Summary Background Adherence to therapeutic regimens affects the efficacy of peginterferon alfa (P) and ribavirin (R) therapy in patients with chronic hepatitis C virus genotype 1. Aim To determine if medication adherence impacts efficacy [sustained virological response ( SVR )] with triple therapy that includes boceprevir (BOC) plus P/R. Methods Adherence was determined in two Phase 3 clinical studies with BOC: SPRINT ‐2 (previously untreated patients) and RESPOND ‐2 (patients who failed previous therapy with P/R).
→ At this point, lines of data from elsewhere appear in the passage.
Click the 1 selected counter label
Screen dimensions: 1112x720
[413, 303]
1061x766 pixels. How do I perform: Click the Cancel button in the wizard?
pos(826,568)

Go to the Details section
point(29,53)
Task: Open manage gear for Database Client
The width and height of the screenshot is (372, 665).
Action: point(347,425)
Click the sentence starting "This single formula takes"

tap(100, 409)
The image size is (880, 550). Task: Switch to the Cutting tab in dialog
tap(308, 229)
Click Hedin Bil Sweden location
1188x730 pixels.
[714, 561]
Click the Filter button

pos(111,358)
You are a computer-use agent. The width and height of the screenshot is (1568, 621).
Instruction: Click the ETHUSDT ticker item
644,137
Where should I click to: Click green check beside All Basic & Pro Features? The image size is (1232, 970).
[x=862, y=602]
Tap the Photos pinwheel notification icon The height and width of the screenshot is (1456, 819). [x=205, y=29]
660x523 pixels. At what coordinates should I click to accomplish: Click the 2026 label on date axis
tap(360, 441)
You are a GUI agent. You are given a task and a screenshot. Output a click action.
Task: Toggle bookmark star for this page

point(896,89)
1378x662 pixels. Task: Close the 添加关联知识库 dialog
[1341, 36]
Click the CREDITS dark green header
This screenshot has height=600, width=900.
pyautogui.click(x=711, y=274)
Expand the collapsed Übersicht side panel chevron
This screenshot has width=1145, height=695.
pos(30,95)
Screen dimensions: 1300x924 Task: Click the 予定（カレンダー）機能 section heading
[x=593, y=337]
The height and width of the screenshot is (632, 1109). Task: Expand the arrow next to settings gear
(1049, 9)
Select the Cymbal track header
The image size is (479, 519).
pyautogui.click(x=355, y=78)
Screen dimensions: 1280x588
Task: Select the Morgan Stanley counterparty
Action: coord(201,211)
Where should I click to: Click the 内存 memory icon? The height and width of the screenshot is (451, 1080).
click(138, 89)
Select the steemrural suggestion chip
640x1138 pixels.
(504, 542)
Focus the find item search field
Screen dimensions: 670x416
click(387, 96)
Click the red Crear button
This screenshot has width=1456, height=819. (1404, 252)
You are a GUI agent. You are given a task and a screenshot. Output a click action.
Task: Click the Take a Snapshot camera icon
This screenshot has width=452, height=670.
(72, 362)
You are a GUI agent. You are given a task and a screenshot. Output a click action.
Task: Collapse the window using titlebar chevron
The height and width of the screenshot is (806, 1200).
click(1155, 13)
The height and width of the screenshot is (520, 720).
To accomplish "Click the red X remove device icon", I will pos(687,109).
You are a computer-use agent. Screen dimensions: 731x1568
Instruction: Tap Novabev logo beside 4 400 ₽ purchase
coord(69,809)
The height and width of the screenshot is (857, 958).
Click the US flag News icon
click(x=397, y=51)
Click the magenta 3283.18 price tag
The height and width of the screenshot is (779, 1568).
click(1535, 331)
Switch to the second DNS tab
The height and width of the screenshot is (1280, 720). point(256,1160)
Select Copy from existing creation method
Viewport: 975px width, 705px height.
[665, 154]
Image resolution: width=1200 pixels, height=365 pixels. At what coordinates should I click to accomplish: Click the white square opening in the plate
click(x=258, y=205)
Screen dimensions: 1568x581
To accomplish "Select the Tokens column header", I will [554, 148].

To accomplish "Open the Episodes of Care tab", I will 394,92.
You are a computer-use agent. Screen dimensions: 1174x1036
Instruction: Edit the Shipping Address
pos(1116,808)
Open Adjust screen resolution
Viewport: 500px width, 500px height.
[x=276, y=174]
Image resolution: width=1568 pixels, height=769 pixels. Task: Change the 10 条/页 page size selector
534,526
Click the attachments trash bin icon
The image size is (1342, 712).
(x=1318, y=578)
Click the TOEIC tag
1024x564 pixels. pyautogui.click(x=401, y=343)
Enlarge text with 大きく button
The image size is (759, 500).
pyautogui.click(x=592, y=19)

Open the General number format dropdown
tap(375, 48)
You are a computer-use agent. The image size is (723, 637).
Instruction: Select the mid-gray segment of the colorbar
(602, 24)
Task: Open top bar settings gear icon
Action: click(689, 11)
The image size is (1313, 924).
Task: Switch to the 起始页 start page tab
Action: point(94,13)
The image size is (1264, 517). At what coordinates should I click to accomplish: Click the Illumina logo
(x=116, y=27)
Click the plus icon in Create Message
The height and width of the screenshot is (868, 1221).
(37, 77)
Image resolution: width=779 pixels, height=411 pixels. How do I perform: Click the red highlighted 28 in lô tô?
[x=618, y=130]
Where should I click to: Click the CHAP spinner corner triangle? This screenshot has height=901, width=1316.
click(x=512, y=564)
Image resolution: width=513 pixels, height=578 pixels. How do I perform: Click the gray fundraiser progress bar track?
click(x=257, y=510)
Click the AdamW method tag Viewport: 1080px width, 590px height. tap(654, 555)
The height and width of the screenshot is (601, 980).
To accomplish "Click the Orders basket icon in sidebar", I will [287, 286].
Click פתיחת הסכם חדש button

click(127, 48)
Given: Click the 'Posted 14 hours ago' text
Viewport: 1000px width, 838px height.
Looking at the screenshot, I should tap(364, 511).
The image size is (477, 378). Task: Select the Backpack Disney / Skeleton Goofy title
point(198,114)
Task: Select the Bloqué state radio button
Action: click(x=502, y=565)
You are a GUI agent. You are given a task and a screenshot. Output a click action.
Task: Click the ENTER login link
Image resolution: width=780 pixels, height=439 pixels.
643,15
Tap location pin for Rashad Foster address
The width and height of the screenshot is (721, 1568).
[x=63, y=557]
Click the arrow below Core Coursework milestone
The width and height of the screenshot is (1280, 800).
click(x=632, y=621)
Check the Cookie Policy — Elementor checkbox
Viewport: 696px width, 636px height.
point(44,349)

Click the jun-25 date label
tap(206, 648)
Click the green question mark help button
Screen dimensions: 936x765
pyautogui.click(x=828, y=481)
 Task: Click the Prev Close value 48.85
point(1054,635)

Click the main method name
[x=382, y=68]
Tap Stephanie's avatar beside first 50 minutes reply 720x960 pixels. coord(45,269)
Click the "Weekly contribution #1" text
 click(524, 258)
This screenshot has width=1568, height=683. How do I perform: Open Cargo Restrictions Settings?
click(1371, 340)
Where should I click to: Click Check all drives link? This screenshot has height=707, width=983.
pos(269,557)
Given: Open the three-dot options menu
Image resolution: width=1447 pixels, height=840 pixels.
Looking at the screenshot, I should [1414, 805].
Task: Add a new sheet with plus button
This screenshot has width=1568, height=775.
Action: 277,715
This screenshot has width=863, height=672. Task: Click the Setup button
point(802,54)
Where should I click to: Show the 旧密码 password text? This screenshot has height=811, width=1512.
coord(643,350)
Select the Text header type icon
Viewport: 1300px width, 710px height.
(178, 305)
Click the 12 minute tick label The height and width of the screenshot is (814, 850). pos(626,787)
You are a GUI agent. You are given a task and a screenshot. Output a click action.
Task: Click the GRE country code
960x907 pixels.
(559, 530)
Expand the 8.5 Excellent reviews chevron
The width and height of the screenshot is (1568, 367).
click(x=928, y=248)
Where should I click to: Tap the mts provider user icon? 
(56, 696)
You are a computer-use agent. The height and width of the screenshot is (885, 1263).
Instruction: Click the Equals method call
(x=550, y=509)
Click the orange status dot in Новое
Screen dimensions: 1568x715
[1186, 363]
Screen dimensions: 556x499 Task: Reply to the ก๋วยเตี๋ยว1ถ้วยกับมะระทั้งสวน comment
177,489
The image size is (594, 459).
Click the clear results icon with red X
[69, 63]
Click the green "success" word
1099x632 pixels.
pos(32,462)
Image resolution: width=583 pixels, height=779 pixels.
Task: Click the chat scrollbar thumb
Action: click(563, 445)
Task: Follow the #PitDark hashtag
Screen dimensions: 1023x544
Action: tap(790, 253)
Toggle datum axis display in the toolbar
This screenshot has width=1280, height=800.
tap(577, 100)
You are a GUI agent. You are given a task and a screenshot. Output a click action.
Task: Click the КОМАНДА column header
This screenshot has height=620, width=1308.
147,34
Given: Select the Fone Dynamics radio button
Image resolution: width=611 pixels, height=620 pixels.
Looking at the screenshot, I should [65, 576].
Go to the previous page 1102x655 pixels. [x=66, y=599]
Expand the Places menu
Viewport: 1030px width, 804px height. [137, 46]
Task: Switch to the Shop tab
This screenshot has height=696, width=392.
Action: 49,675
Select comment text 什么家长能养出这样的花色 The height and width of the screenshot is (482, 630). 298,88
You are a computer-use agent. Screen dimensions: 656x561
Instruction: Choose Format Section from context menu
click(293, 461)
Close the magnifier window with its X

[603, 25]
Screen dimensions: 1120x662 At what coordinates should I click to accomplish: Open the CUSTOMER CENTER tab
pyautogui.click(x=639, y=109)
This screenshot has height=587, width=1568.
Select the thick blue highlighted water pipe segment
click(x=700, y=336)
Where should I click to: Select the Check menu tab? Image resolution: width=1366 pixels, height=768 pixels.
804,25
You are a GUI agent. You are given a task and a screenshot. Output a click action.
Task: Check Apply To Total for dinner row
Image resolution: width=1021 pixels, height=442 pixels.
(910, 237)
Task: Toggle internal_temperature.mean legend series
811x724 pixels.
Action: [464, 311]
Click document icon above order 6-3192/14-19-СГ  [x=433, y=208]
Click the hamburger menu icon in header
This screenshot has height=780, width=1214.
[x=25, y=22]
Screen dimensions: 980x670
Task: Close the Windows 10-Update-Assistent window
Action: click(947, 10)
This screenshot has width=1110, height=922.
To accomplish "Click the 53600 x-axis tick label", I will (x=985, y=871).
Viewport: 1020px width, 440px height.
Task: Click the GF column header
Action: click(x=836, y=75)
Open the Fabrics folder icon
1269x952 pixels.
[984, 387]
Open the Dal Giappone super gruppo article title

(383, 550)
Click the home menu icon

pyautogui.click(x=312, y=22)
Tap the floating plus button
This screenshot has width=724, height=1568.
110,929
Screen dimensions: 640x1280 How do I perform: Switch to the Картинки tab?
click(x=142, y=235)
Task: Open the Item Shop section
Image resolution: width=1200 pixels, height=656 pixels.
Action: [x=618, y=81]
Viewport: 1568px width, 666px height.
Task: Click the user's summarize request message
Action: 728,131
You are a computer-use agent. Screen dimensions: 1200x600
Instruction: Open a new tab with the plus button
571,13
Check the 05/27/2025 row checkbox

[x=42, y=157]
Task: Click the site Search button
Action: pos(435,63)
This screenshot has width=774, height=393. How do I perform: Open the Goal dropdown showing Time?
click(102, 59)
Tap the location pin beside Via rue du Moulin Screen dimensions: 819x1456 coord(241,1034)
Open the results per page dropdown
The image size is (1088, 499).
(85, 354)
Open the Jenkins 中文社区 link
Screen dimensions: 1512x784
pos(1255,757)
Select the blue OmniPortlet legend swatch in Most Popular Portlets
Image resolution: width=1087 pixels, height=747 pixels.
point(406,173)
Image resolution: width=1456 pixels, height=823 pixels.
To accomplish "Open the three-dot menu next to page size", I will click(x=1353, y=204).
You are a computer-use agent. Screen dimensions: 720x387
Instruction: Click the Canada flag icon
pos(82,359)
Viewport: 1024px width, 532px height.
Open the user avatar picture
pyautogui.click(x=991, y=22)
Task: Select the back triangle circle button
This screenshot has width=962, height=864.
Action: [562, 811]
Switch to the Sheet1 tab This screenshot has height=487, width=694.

Adherence to the assigned duration of the dosing regimen and adherence to the three times a day (t.d.s.) dosing interval of 7–9 h for BOC were assessed by the recording of data from patients’ dosing diaries and by the amount of study drug dispensed and returned. Results Most patients (63–71%) adhered to ≥80% of their assigned treatment duration and achieved SVR rates of 86–90%. In contrast, patients who adhered to <80% of their assigned treatment duration achieved SVR rates of 8–32% ( P  < 0.0001), particularly low in patients who failed previous therapy ( SVR  = 8–15%). Different rates of adherence (<60% to >80%) to the t.d.s. dosing interval (7–9 h) with BOC did not influence the SVR rates ( SVR  = 60–83%) with the exception of patients who failed previous treatment and adhered to <60% of the t.d.s. dosing interval with BOC ( SVR  = 48–50%; P  = 0.005). Conclusions The achievement of an SVR is more dependent on adherence to the assigned duration of treatment than adherence to the t.d.s. dosing interval with boceprevir. Adherence to >60% of t.d.s. dosing with boceprevir is important in patients who failed previous therapy.